In the rows below, switch each "Viewport" to "Display area" and give all the lines again with nothing else changed.

## RECORDS
+===+
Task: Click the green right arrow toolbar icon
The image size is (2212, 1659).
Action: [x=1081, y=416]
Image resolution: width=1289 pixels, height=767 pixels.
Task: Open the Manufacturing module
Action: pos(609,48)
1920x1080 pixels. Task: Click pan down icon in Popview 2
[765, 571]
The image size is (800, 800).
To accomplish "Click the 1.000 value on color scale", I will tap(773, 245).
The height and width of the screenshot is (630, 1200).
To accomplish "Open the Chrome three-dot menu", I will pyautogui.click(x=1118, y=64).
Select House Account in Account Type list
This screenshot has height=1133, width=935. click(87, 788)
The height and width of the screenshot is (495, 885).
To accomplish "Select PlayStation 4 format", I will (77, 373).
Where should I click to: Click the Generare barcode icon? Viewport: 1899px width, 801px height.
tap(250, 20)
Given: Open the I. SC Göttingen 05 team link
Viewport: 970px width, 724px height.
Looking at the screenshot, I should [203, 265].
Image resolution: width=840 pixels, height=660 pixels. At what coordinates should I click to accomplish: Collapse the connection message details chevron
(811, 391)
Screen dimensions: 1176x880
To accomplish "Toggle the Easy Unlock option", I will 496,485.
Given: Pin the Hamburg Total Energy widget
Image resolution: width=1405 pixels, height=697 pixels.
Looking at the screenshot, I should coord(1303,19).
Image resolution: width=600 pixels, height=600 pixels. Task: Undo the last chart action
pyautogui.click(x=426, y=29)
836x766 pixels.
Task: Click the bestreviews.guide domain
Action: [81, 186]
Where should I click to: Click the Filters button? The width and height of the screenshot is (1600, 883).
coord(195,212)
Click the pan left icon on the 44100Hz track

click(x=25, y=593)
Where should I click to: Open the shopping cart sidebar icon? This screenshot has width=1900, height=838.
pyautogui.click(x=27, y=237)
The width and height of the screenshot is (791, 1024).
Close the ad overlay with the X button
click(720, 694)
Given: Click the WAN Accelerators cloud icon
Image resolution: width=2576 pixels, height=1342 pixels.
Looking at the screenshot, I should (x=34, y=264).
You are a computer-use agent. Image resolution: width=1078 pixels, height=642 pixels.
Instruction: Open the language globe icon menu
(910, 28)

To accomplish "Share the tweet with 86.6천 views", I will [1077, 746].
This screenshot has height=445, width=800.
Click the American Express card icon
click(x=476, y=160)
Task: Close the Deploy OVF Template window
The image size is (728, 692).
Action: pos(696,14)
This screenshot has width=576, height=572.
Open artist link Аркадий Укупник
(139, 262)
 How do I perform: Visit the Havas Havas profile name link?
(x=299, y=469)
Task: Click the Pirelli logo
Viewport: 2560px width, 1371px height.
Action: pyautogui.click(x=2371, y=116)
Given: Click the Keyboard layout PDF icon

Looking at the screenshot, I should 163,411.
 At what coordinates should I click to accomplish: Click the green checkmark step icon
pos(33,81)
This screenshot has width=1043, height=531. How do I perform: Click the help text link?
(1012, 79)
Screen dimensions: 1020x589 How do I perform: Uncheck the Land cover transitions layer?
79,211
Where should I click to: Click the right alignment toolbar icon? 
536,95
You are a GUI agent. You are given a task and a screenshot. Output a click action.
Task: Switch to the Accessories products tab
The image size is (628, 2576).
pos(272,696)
+===+
## ANSWER BELOW
Task: Click the green right arrow toolbar icon
The image size is (2212, 1659).
Action: [x=1081, y=416]
Image resolution: width=1289 pixels, height=767 pixels.
Task: Open the Manufacturing module
Action: pos(609,48)
1920x1080 pixels. Task: Click pan down icon in Popview 2
[765, 571]
The image size is (800, 800).
To accomplish "Click the 1.000 value on color scale", I will tap(773, 245).
The height and width of the screenshot is (630, 1200).
To accomplish "Open the Chrome three-dot menu", I will pyautogui.click(x=1118, y=64).
Select House Account in Account Type list
This screenshot has height=1133, width=935. click(87, 788)
The height and width of the screenshot is (495, 885).
To accomplish "Select PlayStation 4 format", I will (77, 373).
Where should I click to: Click the Generare barcode icon? Display area: 1899px width, 801px height.
tap(250, 20)
Given: Open the I. SC Göttingen 05 team link
Display area: 970px width, 724px height.
Looking at the screenshot, I should [203, 265].
Image resolution: width=840 pixels, height=660 pixels. At what coordinates should I click to accomplish: Collapse the connection message details chevron
(811, 391)
Screen dimensions: 1176x880
To accomplish "Toggle the Easy Unlock option", I will 496,485.
Given: Pin the Hamburg Total Energy widget
Image resolution: width=1405 pixels, height=697 pixels.
Looking at the screenshot, I should coord(1303,19).
Image resolution: width=600 pixels, height=600 pixels. Task: Undo the last chart action
pyautogui.click(x=426, y=29)
836x766 pixels.
Task: Click the bestreviews.guide domain
Action: [81, 186]
Where should I click to: Click the Filters button? The width and height of the screenshot is (1600, 883).
coord(195,212)
Click the pan left icon on the 44100Hz track

click(x=25, y=593)
Where should I click to: Open the shopping cart sidebar icon? This screenshot has width=1900, height=838.
pyautogui.click(x=27, y=237)
The width and height of the screenshot is (791, 1024).
Close the ad overlay with the X button
click(720, 694)
Given: Click the WAN Accelerators cloud icon
Image resolution: width=2576 pixels, height=1342 pixels.
Looking at the screenshot, I should (x=34, y=264).
You are a computer-use agent. Image resolution: width=1078 pixels, height=642 pixels.
Instruction: Open the language globe icon menu
(910, 28)

To accomplish "Share the tweet with 86.6천 views", I will [1077, 746].
This screenshot has height=445, width=800.
Click the American Express card icon
click(x=476, y=160)
Task: Close the Deploy OVF Template window
The image size is (728, 692).
Action: pos(696,14)
This screenshot has width=576, height=572.
Open artist link Аркадий Укупник
(139, 262)
 How do I perform: Visit the Havas Havas profile name link?
(x=299, y=469)
Task: Click the Pirelli logo
Display area: 2560px width, 1371px height.
Action: pyautogui.click(x=2371, y=116)
Given: Click the Keyboard layout PDF icon

Looking at the screenshot, I should 163,411.
 At what coordinates should I click to accomplish: Click the green checkmark step icon
pos(33,81)
This screenshot has width=1043, height=531. How do I perform: Click the help text link?
(1012, 79)
Screen dimensions: 1020x589 How do I perform: Uncheck the Land cover transitions layer?
79,211
Where should I click to: Click the right alignment toolbar icon? 
536,95
You are a GUI agent. You are given a task and a screenshot. Output a click action.
Task: Switch to the Accessories products tab
The image size is (628, 2576).
pos(272,696)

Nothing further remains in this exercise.